OK, this isn't great, but it's writing, and the rules of free-writing dictate, regardless of quality, one must continue to write. I won't be breaking into the dragon-infested world of fantasy literature any time soon, as you can see. Well, I tried and Tolkien I'm not. Sorry it's so short, but I haven't much patience right now and a marathon headache. Adios.

2.23.2009

12 Echoes

Write a poem of twelve lines about whatever you want; each line must end with one of the following words: “down,” “accept,” “on” “life,” “light,” “flowerless,” “pulses,” “us,” “sun,” “heights,” “shrivel,” “little.” You may use the words in any order. Give the poem a title.

On Delicate Wings

I cannot dream without an audience of flowerless
eyes; hollow, empty, abandoned by light.

I cannot say their countenance haunts us,
so still, so stagnant. They stare, and I shrivel.

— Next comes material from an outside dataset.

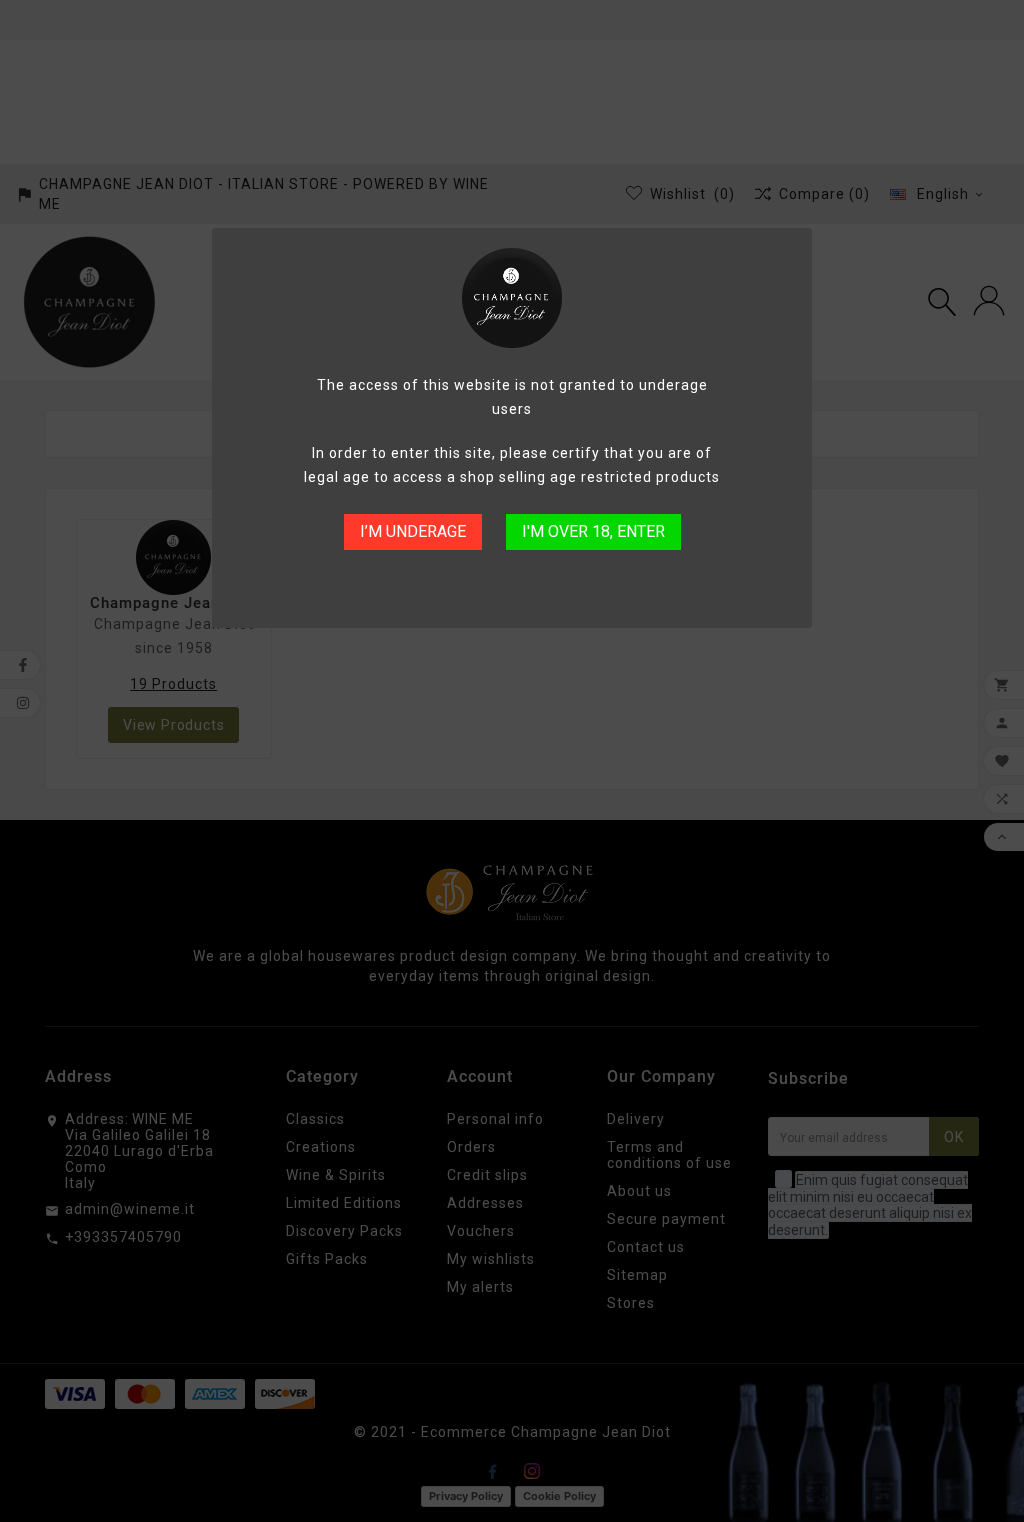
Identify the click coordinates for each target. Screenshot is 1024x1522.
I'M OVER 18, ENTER (593, 531)
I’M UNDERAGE (413, 531)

I have surrendered aspirations to attaining those heights,
as Icarus and even Daedalus learned to accept
the bindings of fate and misfortune drag dreams down.
Yet, falling meant reaching and drowning meant life.

the sun
pulses
little,
and my wax melts on.

I would like to recognize Prof. J. Bobrick for assigning a similar challenge during my undergraduate education and providing the twelve words used above.